Urban Studies in Historical Context: The Case of School Desegregation

Andrew Highsmith, University of Texas at San Antonio

Ghetto Suburb: Federal Policies and the Transformation of Beecher, Michigan

Michan Connor, James Weldon Johnson Institute, Emory University

Fulton and Milton: Voting Rights, Metropolitan Inequality, and the Political Spaces of “Color-Blind” Racism

Guian McKee, University of Virginia

The Urban History of Health Care Policy: Baltimore’s Health Care Industry and the Costs of History’s Exclusion from the Social Sciences

I’m excited to have Professor Harris commenting, since his article “The History in Urban Studies” (with Michael Smith in the Journal of Urban Affairs) was my primary provocation to organize the panel, and I’m also very intrigued by the other papers.

Rothstein on Joel Klein’s Historical Distortions

This piece cuts to the heart of Joel Klein’s fundamental dishonesty as a school reformer–using his own biography, and an implicit argument contrasting the urban histories of European ethnic Americans to those of African Americans and Latinos, to create a straw man argument (known elsewhere as “the soft bigotry of low expectations”) that helps shift attention from structural inequality and the material impact of poverty on learning.

The whole thing is worth a read, and while it goes chapter and verse through the distortions of Klein’s political self-mythologizing, this section points to the heart of the matter, and helps us to understand the school reform debate better by reminding us that the ever present, if unacknowledged, frame is defined by white privilege:

Klein’s most egregious autobiographical distortion is that he grew up in public housing. That’s because, as Klein must know, the words “public housing” evoke an image of minority unemployment, welfare dependence, unwed motherhood, truancy, gangs, drug dealing, addiction, and violence. Klein, though, grew up in racial privilege, dramatically different from the segregated world of most youngsters in public housing today. (Click here to read Richard Rothstein’s related piece on the role of public housing in racially segregating communities.)

Klein did live in public housing after his family moved to Queens in 1955 when he was nine years old. But he fails to say—perhaps because he truly doesn’t realize—that some public housing in New York in the 1940s and 1950s, including the Woodside Houses project where his family resided, was built for white, middle-class families. The poor and the problems poverty causes were unwelcome. This distinction is critical to understanding Klein’s history and why it undermines his current policy prescriptions.

Returning World War II veterans like Klein’s father confronted a housing shortage. To address it, New York erected projects like Woodside Houses, an attractive six-story development with trees, grassy areas, and park benches. Residents were not on the dole but paid rent that covered their housing costs; apartments were not subsidized and were not part of the national low-income housing program.

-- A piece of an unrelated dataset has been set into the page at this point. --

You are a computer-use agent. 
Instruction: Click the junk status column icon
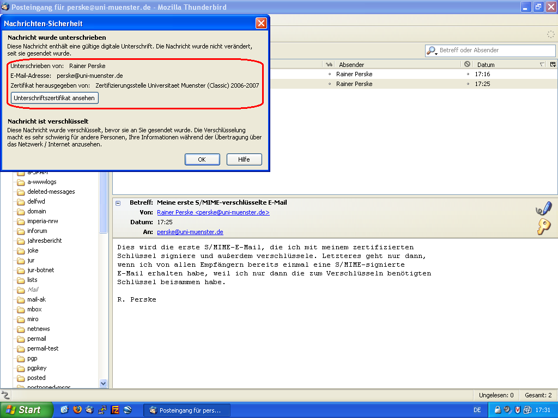(467, 65)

Rather, for prospective tenants in Woodside Houses and its sister projects, the New York City Housing Authority enforced 21 disqualifying factors. Excluded were single-parent families and those with irregular employment history, out-of-wedlock births, criminal records, narcotics addiction, or mental illness—in other words, any family with the qualities we now associate with public housing. Couples had to show marriage licenses to apply. To filter out undesirables, inspectors visited applicants’ previous homes to verify good housekeeping habits, sufficient furniture, and well-behaved children. Neighborhood public schools serving complexes like Woodside Houses thus didn’t have to contend with unruly adolescents; they had already been weeded out by the Housing Authority.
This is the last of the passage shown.